Akhirnya kenyataan  pun berkata lain, semua hal yang saya kerjakan dan harapkan ternyata tidak semulus seperti yang diperkirakan sebelumnya. Ketika tidak mendapatkan penghasilan yang sesuai, pemimpin tempat kerja yang tidak baik, rekan kerja yang seringkali ingin menjatuhkan kita dan terjadinya berbagai konflik didalamnya, pada akhirnya hanya mendatangkan kekecewaan   belaka. Sakit hati, marah, dengki, kesal, dan perasaan negatif lainnya akhirnya memenuhi hati ini. Mata ini pun akhirnya semakin terbuka lebar, ketika kita melakukan apapun dalam hidup dan fokus kepada manusia maka hanya akan berakhir dengan kekecewaan.

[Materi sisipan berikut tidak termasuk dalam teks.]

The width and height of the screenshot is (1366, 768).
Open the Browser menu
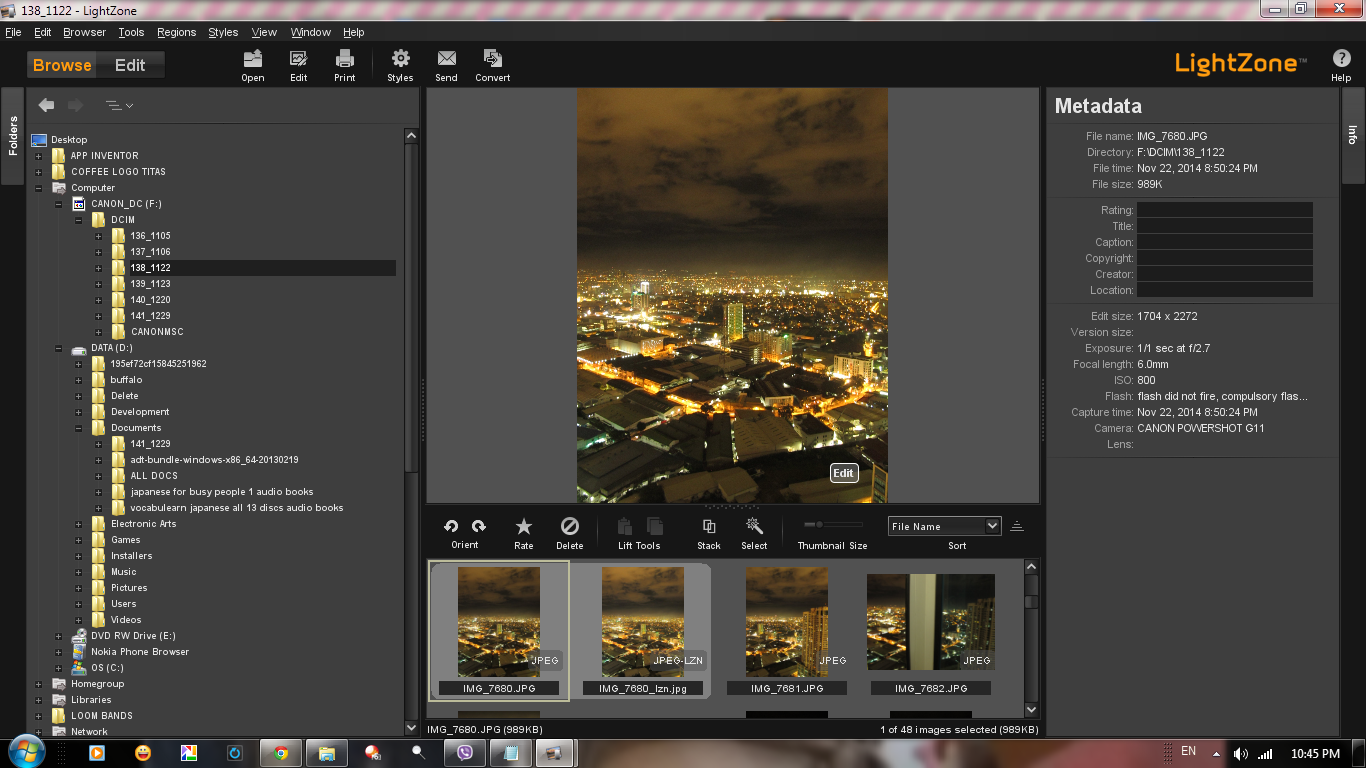(x=84, y=32)
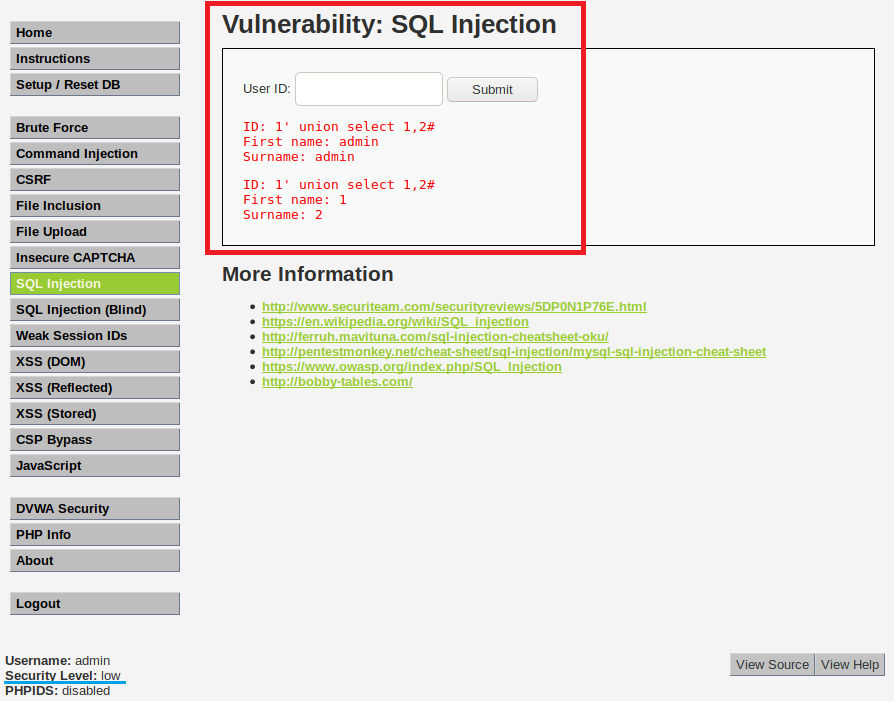This screenshot has height=701, width=894.
Task: Click the View Source button
Action: point(772,665)
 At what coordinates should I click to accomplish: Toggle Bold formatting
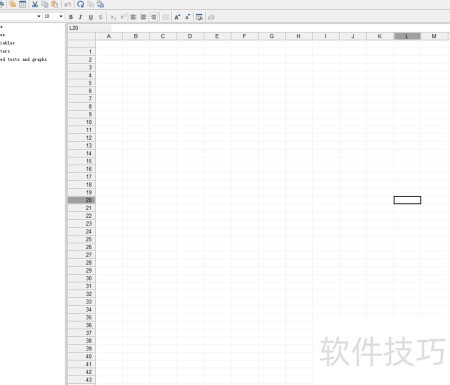[71, 17]
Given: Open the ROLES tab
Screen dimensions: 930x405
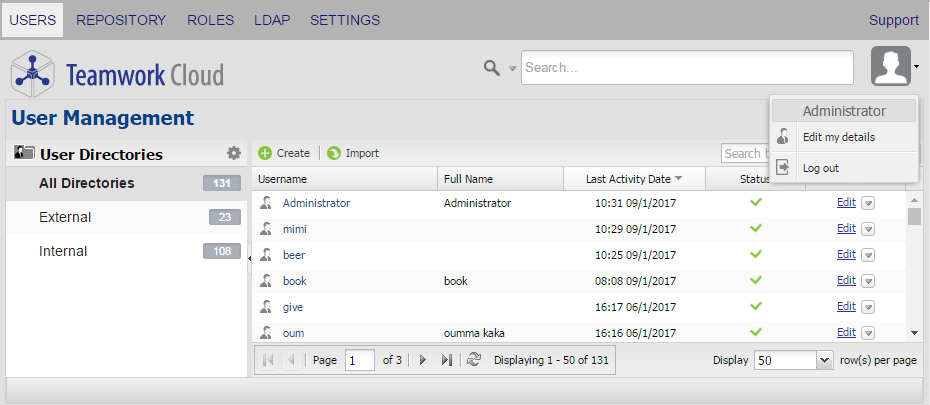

Pelan-pelan saya mencoba berusaha untuk tidak terfokus dengan pendapat, penilaian, dan perlakuan orang lain terhadap diri saya sendiri. Berharap pada manusia hanya mendatangkan kekecewaan. Sebelum semua terlambat, saya mencoba untuk berbalik arah dengan belajar melakukan segala sesuatu hanya untuk menyenangkan hati Tuhan. Jika dipikirkan kembali, memang seharusnya itulah yang saya lakukan karena saya adalah ciptaanNya. Kemampuan yang saya miliki semua berasal dari padaNya dan sudah seharusnya dikembalikan sebagai persembahan yang hidup sebagai ucapan syukur atas perbuatanNya yang ajaib dalam hidup ini. Namun, itulah hidup ada saat dimana kita akan jatuh dan disadarkan kembali untuk jalan di jalur yang benar. Dan saya pun merasa bersyukur karena pernah jatuh dan pernah melakukan kesalahan karena saya disadarkan bahwa manusia itu rapuh dan lemah jika hidup tanpa kekuatan Tuhan.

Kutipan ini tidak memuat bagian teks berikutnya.